TO DO
Can you rewrite this listing with every "Instruction" replaced by "Command", keeping everything else the same and leaving out the pictures?

RECORDS PROVIDED
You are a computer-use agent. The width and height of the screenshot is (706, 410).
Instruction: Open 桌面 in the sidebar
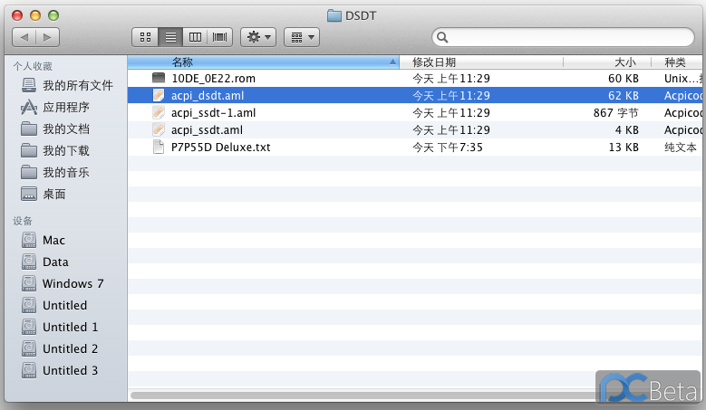pos(54,194)
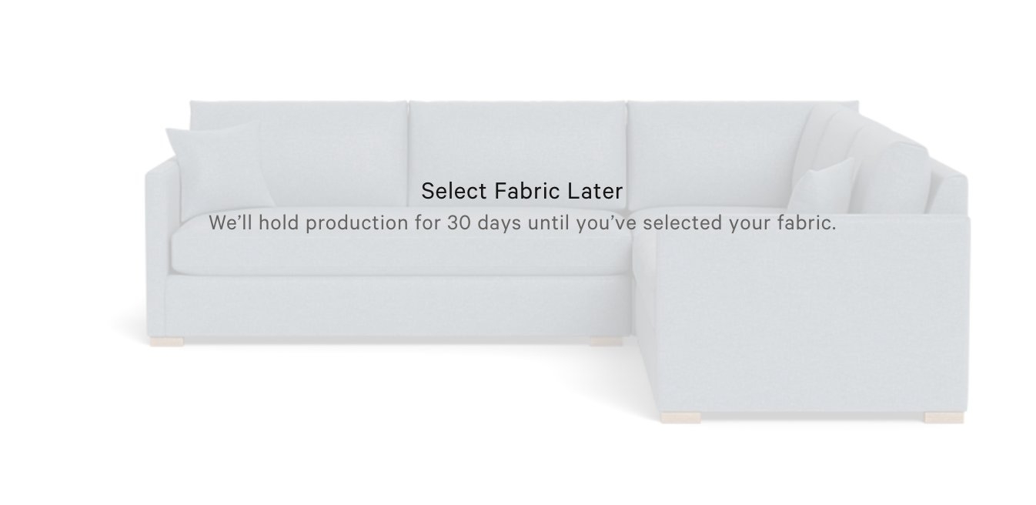Viewport: 1036px width, 505px height.
Task: Click the return section's left wooden leg
Action: (x=680, y=418)
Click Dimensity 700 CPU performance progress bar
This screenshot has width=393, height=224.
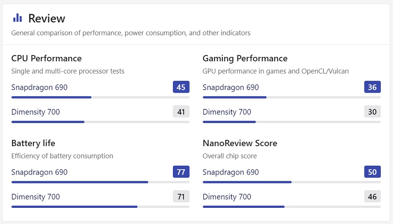click(100, 122)
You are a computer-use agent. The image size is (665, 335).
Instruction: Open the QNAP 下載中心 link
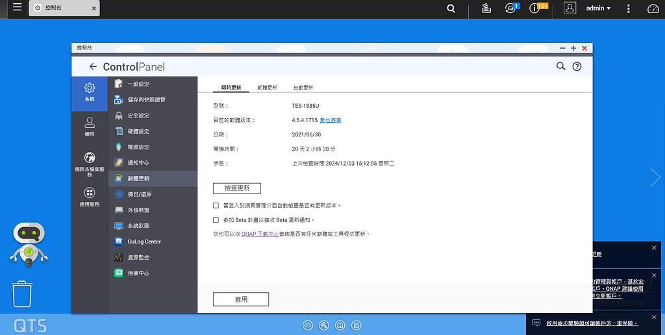point(260,234)
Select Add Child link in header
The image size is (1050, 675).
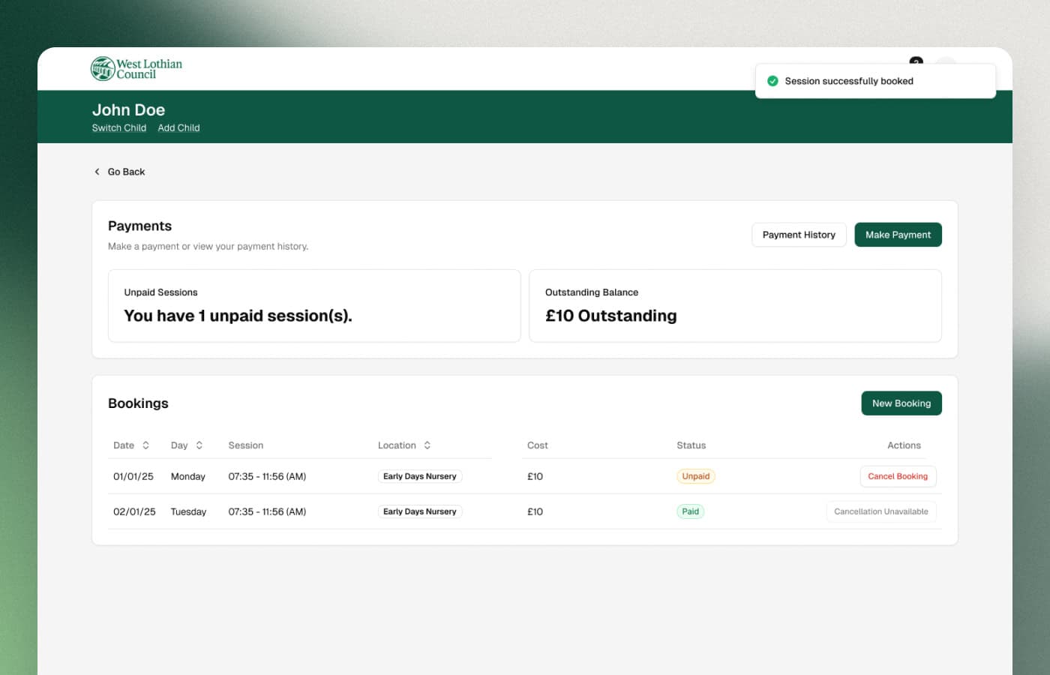(179, 128)
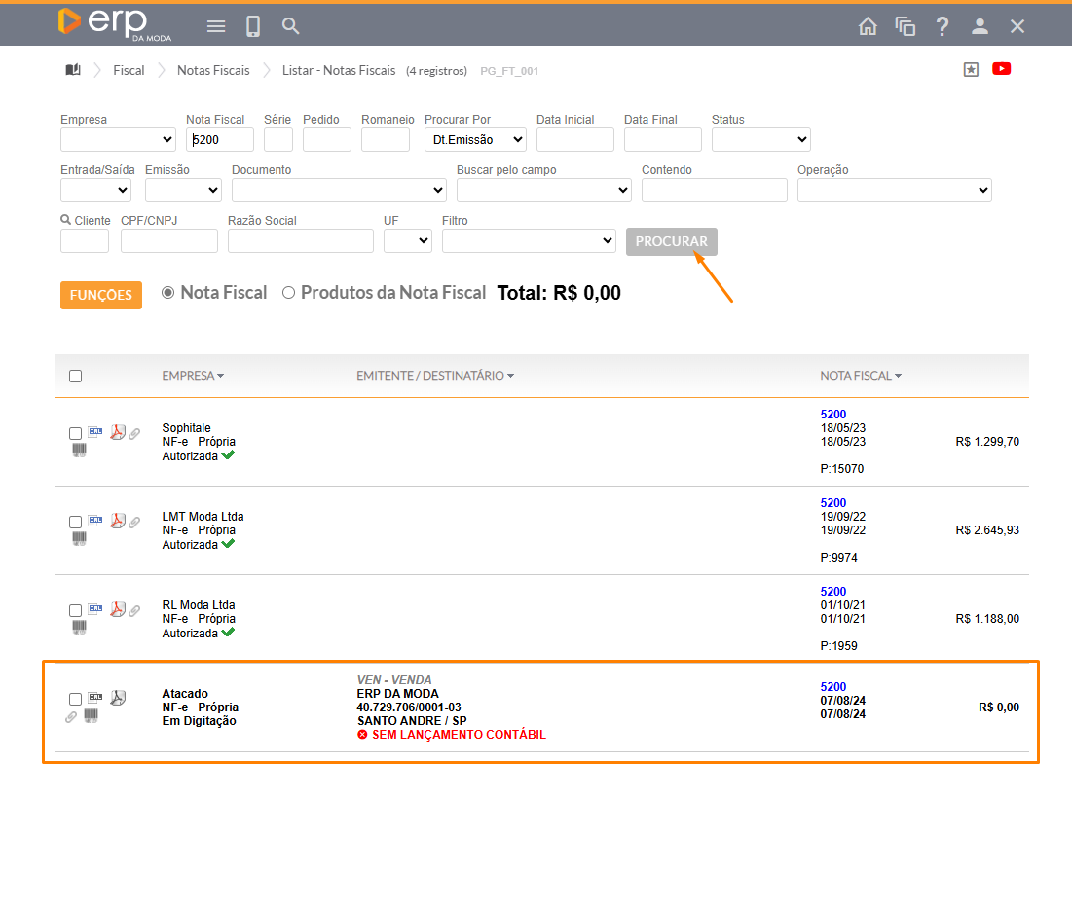Go to home via house icon

click(868, 26)
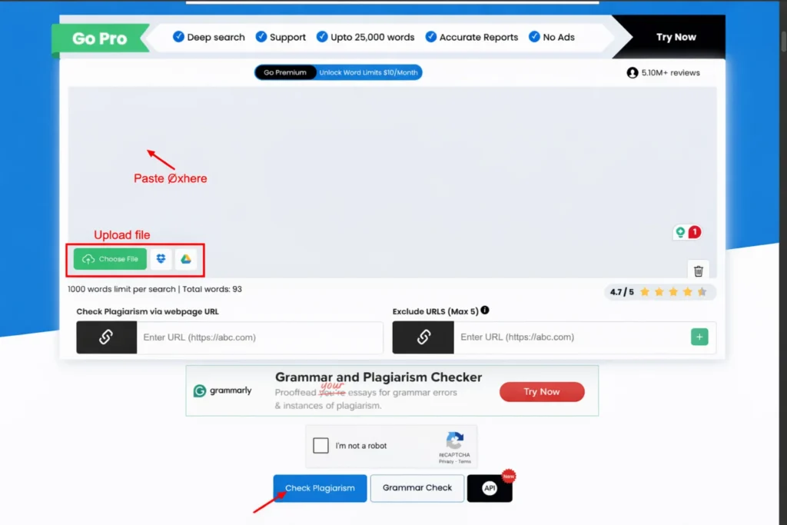Check the I'm not a robot box
Image resolution: width=787 pixels, height=525 pixels.
pos(321,446)

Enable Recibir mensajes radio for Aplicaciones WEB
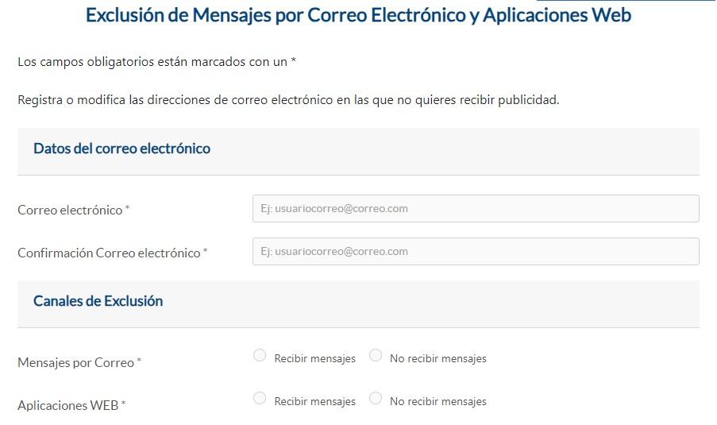(260, 398)
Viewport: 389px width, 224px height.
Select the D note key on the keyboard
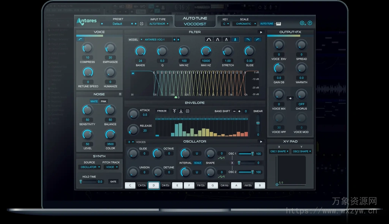click(153, 185)
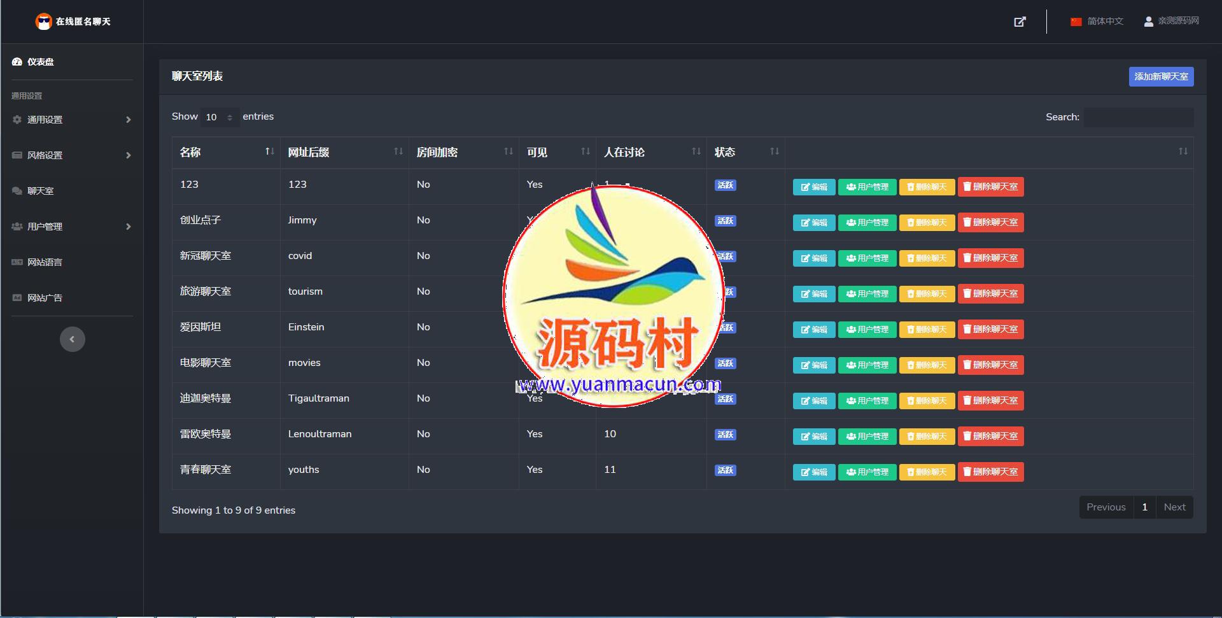Click the user profile icon in header
Image resolution: width=1222 pixels, height=618 pixels.
click(x=1148, y=22)
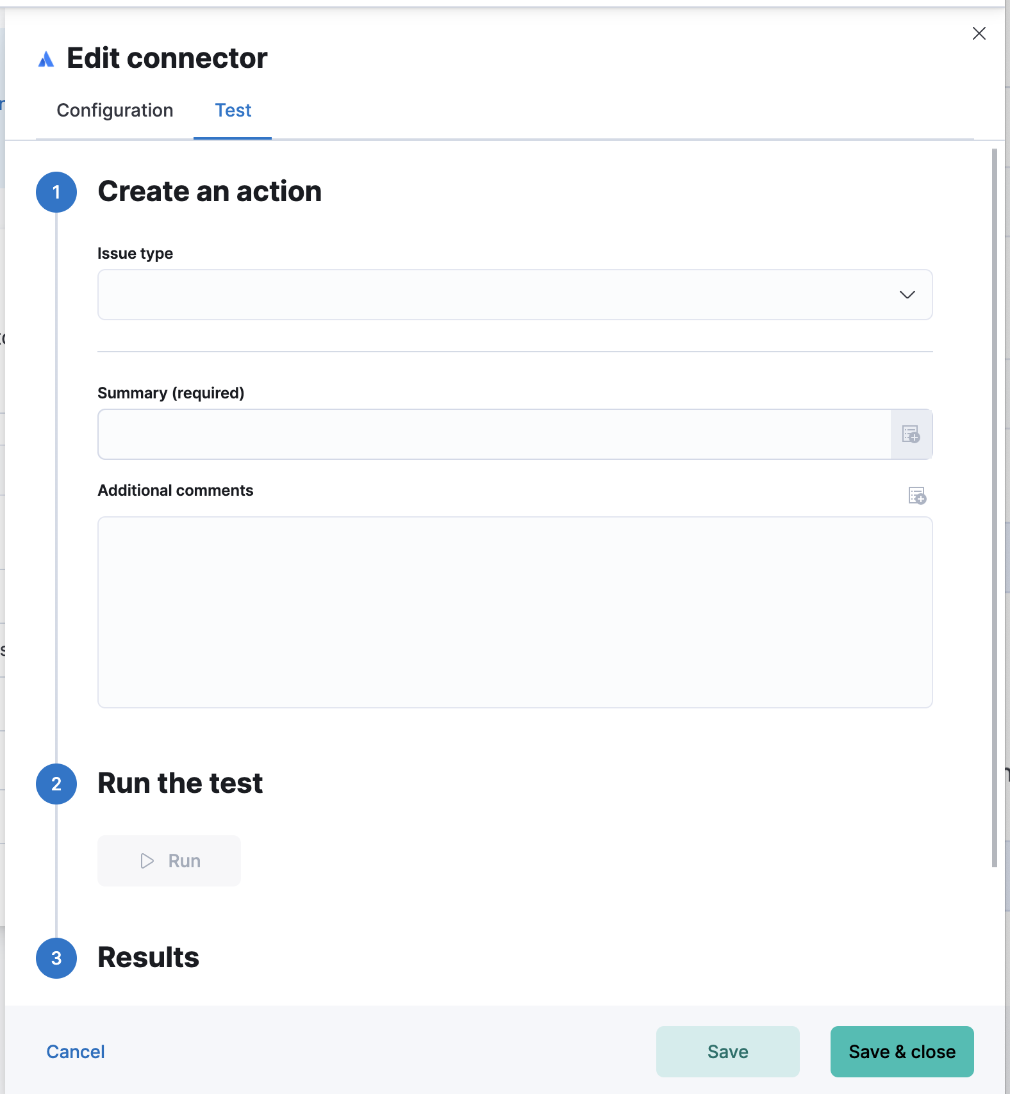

THE SOLUTION
You are a computer-use agent. The width and height of the screenshot is (706, 410).
Command: Open 桌面 in the sidebar
pos(54,194)
Viewport: 1036px width, 505px height.
Task: Click the return section's left wooden leg
Action: (x=680, y=418)
Click Dimensity 700 CPU performance progress bar
This screenshot has width=393, height=224.
click(100, 122)
You are a computer-use agent. The image size is (665, 335).
Command: Open the QNAP 下載中心 link
point(260,234)
Select Add Child link in header
The image size is (1050, 675).
(179, 128)
Go to home via house icon

click(868, 26)
Check the I'm not a robot box
Image resolution: width=787 pixels, height=525 pixels.
pos(321,446)

Enable Recibir mensajes radio for Aplicaciones WEB
(260, 398)
Viewport: 389px width, 224px height.
Select the D note key on the keyboard
click(153, 185)
Click the user profile icon in header
Image resolution: width=1222 pixels, height=618 pixels.
click(x=1148, y=22)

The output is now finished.